━━ DATA IN THIS EXERCISE

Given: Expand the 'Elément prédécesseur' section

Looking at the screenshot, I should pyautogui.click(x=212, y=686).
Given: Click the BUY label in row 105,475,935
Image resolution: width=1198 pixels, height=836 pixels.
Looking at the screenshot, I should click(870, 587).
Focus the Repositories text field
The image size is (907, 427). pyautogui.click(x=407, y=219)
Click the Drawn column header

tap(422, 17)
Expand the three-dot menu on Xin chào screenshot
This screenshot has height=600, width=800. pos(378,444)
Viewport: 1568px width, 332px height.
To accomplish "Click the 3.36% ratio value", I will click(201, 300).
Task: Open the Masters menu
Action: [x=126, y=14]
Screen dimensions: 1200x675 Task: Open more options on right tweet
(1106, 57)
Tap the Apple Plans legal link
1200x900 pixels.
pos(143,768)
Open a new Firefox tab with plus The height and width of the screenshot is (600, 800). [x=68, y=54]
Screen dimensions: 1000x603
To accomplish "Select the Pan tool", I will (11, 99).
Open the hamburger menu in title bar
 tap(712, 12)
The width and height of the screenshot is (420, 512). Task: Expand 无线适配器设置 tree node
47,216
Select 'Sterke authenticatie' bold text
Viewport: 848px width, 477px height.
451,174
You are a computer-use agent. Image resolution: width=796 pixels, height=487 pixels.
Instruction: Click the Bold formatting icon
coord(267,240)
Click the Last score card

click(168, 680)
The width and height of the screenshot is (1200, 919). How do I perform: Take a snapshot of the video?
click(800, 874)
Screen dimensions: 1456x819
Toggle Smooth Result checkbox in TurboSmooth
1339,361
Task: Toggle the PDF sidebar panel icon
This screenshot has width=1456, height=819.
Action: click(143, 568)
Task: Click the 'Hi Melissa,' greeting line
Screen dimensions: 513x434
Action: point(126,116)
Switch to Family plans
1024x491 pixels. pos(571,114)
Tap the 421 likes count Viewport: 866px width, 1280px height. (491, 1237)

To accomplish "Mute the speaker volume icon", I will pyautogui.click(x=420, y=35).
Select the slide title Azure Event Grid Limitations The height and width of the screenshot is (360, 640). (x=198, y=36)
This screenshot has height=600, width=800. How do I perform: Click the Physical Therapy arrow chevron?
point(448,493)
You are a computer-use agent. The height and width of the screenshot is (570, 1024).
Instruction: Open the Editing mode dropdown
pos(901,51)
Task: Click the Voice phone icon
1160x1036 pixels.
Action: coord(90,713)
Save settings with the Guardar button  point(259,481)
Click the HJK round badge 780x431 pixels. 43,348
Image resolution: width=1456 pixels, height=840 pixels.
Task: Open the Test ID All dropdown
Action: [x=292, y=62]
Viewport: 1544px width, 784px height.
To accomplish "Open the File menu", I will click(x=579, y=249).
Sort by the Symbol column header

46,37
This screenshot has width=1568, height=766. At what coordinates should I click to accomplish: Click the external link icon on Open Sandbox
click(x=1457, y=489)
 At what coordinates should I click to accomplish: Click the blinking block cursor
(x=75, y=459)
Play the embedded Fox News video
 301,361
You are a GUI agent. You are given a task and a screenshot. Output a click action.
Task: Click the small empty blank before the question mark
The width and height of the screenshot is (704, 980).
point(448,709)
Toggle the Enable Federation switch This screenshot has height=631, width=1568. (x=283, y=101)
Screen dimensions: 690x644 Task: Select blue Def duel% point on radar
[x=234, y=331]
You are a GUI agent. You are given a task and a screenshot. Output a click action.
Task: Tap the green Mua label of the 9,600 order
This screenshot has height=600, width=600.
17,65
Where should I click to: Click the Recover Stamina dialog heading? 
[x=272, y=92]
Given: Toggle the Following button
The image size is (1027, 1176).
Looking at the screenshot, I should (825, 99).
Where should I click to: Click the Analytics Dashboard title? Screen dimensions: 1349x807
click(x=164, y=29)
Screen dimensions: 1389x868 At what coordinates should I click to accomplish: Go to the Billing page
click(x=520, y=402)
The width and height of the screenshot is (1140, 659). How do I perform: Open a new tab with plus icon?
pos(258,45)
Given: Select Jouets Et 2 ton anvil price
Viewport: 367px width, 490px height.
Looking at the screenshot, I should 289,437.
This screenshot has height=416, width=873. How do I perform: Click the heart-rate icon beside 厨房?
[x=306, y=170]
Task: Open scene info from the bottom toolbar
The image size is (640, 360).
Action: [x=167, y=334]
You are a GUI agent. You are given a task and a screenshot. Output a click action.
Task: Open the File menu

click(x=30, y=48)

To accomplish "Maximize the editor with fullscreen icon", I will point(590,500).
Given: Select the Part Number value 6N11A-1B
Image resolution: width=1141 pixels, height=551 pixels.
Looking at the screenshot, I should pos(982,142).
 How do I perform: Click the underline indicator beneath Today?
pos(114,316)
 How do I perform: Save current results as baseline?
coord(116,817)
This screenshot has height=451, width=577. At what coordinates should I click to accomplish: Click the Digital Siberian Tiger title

━━━━

→ **WHAT YOU ARE ASKED TO DO**
Copy the lines above word for word.

→ **SOLUTION TO THIS TASK**
Given: Expand the 'Elément prédécesseur' section

Looking at the screenshot, I should pyautogui.click(x=212, y=686).
Given: Click the BUY label in row 105,475,935
Image resolution: width=1198 pixels, height=836 pixels.
Looking at the screenshot, I should click(870, 587).
Focus the Repositories text field
The image size is (907, 427). pyautogui.click(x=407, y=219)
Click the Drawn column header

tap(422, 17)
Expand the three-dot menu on Xin chào screenshot
This screenshot has height=600, width=800. pos(378,444)
Viewport: 1568px width, 332px height.
To accomplish "Click the 3.36% ratio value", I will click(201, 300).
Task: Open the Masters menu
Action: [x=126, y=14]
Screen dimensions: 1200x675 Task: Open more options on right tweet
(1106, 57)
Tap the Apple Plans legal link
1200x900 pixels.
pos(143,768)
Open a new Firefox tab with plus The height and width of the screenshot is (600, 800). [x=68, y=54]
Screen dimensions: 1000x603
To accomplish "Select the Pan tool", I will (11, 99).
Open the hamburger menu in title bar
 tap(712, 12)
The width and height of the screenshot is (420, 512). Task: Expand 无线适配器设置 tree node
47,216
Select 'Sterke authenticatie' bold text
Viewport: 848px width, 477px height.
451,174
You are a computer-use agent. Image resolution: width=796 pixels, height=487 pixels.
Instruction: Click the Bold formatting icon
coord(267,240)
Click the Last score card

click(168, 680)
The width and height of the screenshot is (1200, 919). How do I perform: Take a snapshot of the video?
click(800, 874)
Screen dimensions: 1456x819
Toggle Smooth Result checkbox in TurboSmooth
1339,361
Task: Toggle the PDF sidebar panel icon
This screenshot has width=1456, height=819.
Action: click(143, 568)
Task: Click the 'Hi Melissa,' greeting line
Screen dimensions: 513x434
Action: point(126,116)
Switch to Family plans
1024x491 pixels. pos(571,114)
Tap the 421 likes count Viewport: 866px width, 1280px height. (491, 1237)

To accomplish "Mute the speaker volume icon", I will pyautogui.click(x=420, y=35).
Select the slide title Azure Event Grid Limitations The height and width of the screenshot is (360, 640). (x=198, y=36)
This screenshot has height=600, width=800. How do I perform: Click the Physical Therapy arrow chevron?
point(448,493)
You are a computer-use agent. The height and width of the screenshot is (570, 1024).
Instruction: Open the Editing mode dropdown
pos(901,51)
Task: Click the Voice phone icon
1160x1036 pixels.
Action: coord(90,713)
Save settings with the Guardar button  point(259,481)
Click the HJK round badge 780x431 pixels. 43,348
Image resolution: width=1456 pixels, height=840 pixels.
Task: Open the Test ID All dropdown
Action: [x=292, y=62]
Viewport: 1544px width, 784px height.
To accomplish "Open the File menu", I will click(x=579, y=249).
Sort by the Symbol column header

46,37
This screenshot has width=1568, height=766. At what coordinates should I click to accomplish: Click the external link icon on Open Sandbox
click(x=1457, y=489)
 At what coordinates should I click to accomplish: Click the blinking block cursor
(x=75, y=459)
Play the embedded Fox News video
 301,361
You are a GUI agent. You are given a task and a screenshot. Output a click action.
Task: Click the small empty blank before the question mark
The width and height of the screenshot is (704, 980).
point(448,709)
Toggle the Enable Federation switch This screenshot has height=631, width=1568. (x=283, y=101)
Screen dimensions: 690x644 Task: Select blue Def duel% point on radar
[x=234, y=331]
You are a GUI agent. You are given a task and a screenshot. Output a click action.
Task: Tap the green Mua label of the 9,600 order
This screenshot has height=600, width=600.
17,65
Where should I click to: Click the Recover Stamina dialog heading? 
[x=272, y=92]
Given: Toggle the Following button
The image size is (1027, 1176).
Looking at the screenshot, I should (825, 99).
Where should I click to: Click the Analytics Dashboard title? Screen dimensions: 1349x807
click(x=164, y=29)
Screen dimensions: 1389x868 At what coordinates should I click to accomplish: Go to the Billing page
click(x=520, y=402)
The width and height of the screenshot is (1140, 659). How do I perform: Open a new tab with plus icon?
pos(258,45)
Given: Select Jouets Et 2 ton anvil price
Viewport: 367px width, 490px height.
Looking at the screenshot, I should 289,437.
This screenshot has height=416, width=873. How do I perform: Click the heart-rate icon beside 厨房?
[x=306, y=170]
Task: Open scene info from the bottom toolbar
The image size is (640, 360).
Action: [x=167, y=334]
You are a GUI agent. You are given a task and a screenshot. Output a click action.
Task: Open the File menu

click(x=30, y=48)

To accomplish "Maximize the editor with fullscreen icon", I will point(590,500).
Given: Select the Part Number value 6N11A-1B
Image resolution: width=1141 pixels, height=551 pixels.
Looking at the screenshot, I should pos(982,142).
 How do I perform: Click the underline indicator beneath Today?
pos(114,316)
 How do I perform: Save current results as baseline?
coord(116,817)
This screenshot has height=451, width=577. At what coordinates should I click to accomplish: Click the Digital Siberian Tiger title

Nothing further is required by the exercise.